Work order
Please copy out the entries below exactly, beginning with the line that contains "See all Hair Salons (220, 1841)" and ending with the line that contains "Upper East Side (91, 1700)", and include nothing outside that span.

Input
--

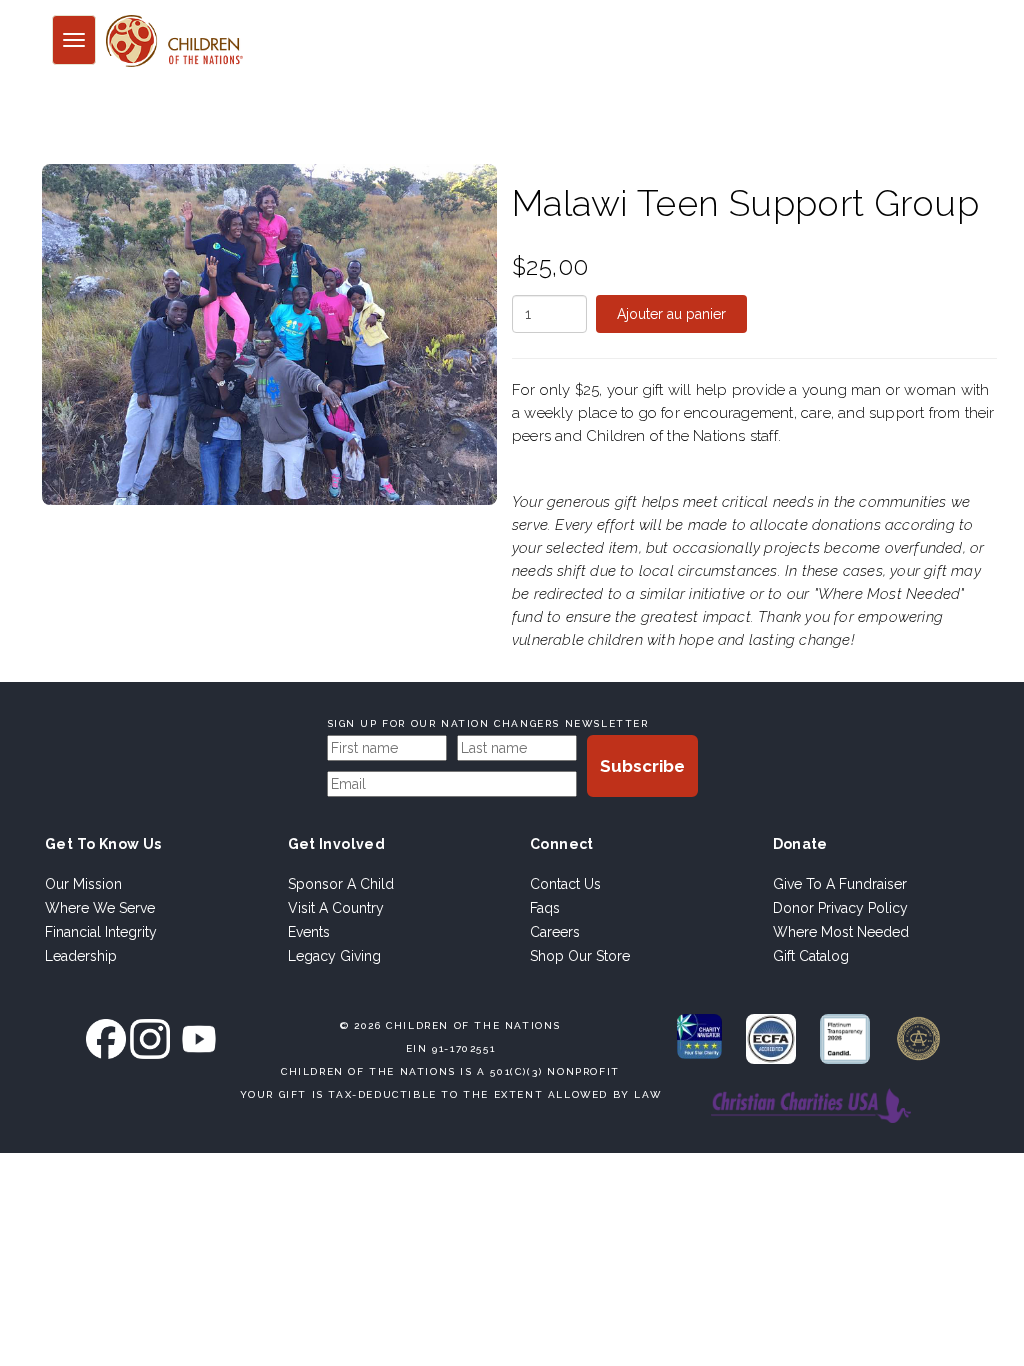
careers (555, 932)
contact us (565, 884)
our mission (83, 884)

--

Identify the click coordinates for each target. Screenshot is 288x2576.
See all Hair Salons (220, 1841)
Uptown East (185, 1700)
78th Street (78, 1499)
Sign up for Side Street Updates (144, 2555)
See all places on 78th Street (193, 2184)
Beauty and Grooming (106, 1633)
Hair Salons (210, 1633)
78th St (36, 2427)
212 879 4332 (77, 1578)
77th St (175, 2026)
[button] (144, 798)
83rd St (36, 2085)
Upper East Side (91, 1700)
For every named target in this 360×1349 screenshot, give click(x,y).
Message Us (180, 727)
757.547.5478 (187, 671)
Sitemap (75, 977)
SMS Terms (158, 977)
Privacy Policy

--

Answer below
See all Hair Salons (220, 1841)
Uptown East (185, 1700)
78th Street (78, 1499)
Sign up for Side Street Updates (144, 2555)
See all places on 78th Street (193, 2184)
Beauty and Grooming (106, 1633)
Hair Salons (210, 1633)
78th St (36, 2427)
212 879 4332 (77, 1578)
77th St (175, 2026)
[button] (144, 798)
83rd St (36, 2085)
Upper East Side (91, 1700)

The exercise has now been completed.